[Opening Supplied data section]

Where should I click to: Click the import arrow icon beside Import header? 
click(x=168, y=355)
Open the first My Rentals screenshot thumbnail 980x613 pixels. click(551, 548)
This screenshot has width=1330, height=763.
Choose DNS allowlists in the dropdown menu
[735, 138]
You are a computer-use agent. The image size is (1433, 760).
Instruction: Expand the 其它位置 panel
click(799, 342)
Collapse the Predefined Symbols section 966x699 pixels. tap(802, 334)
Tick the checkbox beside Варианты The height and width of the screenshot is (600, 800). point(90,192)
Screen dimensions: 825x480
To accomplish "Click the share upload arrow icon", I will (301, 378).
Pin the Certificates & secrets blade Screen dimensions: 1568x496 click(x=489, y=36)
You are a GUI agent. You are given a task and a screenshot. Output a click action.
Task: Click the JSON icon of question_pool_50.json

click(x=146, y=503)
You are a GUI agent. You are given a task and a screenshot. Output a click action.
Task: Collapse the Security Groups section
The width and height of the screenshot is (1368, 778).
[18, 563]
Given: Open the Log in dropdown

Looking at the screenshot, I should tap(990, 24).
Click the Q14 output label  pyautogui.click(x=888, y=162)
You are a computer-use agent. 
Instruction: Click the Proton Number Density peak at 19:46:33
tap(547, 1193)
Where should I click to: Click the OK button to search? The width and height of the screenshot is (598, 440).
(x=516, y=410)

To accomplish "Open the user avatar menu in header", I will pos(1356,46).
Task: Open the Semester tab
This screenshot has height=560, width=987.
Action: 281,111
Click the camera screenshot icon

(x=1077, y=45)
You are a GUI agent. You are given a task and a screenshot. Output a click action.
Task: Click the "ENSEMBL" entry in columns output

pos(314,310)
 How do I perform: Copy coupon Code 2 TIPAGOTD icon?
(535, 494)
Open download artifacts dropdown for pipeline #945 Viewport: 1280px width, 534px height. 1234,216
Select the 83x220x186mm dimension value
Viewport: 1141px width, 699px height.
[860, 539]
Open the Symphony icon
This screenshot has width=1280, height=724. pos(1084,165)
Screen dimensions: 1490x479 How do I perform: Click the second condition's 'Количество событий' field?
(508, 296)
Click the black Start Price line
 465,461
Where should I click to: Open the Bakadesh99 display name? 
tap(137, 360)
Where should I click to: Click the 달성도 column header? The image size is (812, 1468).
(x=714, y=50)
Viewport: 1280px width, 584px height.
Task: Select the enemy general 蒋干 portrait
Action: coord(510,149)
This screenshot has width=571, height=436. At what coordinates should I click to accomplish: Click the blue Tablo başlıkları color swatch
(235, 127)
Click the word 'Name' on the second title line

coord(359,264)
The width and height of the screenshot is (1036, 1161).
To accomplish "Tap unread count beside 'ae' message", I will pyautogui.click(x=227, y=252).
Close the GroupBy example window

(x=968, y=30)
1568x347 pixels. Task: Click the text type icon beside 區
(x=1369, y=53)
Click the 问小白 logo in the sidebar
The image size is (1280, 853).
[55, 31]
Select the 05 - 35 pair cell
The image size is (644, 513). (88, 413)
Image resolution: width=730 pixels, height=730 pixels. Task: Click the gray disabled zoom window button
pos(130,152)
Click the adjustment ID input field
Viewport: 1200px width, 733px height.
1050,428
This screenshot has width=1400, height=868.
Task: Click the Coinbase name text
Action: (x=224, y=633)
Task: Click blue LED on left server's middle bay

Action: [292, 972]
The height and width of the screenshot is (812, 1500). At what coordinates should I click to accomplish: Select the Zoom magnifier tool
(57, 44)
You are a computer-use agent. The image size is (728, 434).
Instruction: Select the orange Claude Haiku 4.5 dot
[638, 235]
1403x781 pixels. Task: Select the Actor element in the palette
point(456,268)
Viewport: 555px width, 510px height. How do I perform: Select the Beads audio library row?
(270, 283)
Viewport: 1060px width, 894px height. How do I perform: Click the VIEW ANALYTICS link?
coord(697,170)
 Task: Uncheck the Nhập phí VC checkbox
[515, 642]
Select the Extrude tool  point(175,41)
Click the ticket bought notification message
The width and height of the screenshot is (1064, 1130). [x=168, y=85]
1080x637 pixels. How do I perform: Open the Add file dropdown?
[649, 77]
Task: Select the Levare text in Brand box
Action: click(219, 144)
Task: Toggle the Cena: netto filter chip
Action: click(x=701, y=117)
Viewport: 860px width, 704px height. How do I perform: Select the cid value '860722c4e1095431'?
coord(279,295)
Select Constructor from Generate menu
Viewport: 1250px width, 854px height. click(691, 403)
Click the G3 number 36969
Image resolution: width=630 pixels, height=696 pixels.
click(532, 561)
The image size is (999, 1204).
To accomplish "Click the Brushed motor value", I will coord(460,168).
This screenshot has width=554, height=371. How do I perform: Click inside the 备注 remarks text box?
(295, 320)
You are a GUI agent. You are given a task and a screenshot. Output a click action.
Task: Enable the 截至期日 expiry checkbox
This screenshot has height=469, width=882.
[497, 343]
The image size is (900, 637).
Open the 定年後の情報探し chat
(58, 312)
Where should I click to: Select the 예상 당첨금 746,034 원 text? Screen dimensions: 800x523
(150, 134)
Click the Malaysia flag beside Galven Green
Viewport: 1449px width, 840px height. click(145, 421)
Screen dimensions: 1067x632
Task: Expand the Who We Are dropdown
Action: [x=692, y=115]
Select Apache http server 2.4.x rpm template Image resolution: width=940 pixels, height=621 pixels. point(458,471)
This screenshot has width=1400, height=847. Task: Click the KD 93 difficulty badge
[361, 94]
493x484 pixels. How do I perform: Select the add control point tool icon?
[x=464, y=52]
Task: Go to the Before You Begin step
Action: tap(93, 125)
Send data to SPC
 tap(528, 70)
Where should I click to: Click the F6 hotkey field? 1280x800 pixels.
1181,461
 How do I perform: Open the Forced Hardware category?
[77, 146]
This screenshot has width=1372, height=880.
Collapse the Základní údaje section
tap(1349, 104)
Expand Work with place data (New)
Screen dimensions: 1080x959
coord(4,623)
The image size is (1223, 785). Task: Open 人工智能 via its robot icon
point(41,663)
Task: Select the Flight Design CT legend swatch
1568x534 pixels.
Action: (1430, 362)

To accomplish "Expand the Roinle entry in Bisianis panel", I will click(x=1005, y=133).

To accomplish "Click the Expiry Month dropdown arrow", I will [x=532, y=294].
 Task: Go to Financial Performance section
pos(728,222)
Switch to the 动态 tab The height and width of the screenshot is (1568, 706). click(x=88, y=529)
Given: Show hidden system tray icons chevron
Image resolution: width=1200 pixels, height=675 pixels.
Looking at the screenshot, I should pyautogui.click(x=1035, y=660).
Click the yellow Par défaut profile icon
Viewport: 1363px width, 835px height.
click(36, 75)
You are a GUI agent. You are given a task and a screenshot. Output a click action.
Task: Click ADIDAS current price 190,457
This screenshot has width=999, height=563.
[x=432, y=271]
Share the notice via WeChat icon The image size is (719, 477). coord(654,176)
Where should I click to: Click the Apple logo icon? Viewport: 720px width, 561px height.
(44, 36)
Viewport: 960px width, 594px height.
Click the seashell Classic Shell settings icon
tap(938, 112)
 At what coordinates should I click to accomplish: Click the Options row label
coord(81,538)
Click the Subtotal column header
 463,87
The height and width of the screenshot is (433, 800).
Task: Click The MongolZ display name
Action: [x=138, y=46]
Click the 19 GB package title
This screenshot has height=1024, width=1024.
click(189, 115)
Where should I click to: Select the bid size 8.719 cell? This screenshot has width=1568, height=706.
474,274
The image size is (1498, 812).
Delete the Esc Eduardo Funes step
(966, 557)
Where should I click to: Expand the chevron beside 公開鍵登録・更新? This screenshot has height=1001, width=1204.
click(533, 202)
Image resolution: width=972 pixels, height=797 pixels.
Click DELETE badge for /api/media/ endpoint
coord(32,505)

[Closing Supplied data section]

_Assigned task:_
An exact copy of the line containing "Viewport: 1363px width, 835px height." and all lines after it, through the last line of the entries, is the required answer.

_Response area:_
Viewport: 1363px width, 835px height.
click(36, 75)
You are a GUI agent. You are given a task and a screenshot. Output a click action.
Task: Click ADIDAS current price 190,457
This screenshot has width=999, height=563.
[x=432, y=271]
Share the notice via WeChat icon The image size is (719, 477). coord(654,176)
Where should I click to: Click the Apple logo icon? Viewport: 720px width, 561px height.
(44, 36)
Viewport: 960px width, 594px height.
Click the seashell Classic Shell settings icon
tap(938, 112)
 At what coordinates should I click to accomplish: Click the Options row label
coord(81,538)
Click the Subtotal column header
 463,87
The height and width of the screenshot is (433, 800).
Task: Click The MongolZ display name
Action: [x=138, y=46]
Click the 19 GB package title
This screenshot has height=1024, width=1024.
click(189, 115)
Where should I click to: Select the bid size 8.719 cell? This screenshot has width=1568, height=706.
474,274
The image size is (1498, 812).
Delete the Esc Eduardo Funes step
(966, 557)
Where should I click to: Expand the chevron beside 公開鍵登録・更新? This screenshot has height=1001, width=1204.
click(533, 202)
Image resolution: width=972 pixels, height=797 pixels.
Click DELETE badge for /api/media/ endpoint
coord(32,505)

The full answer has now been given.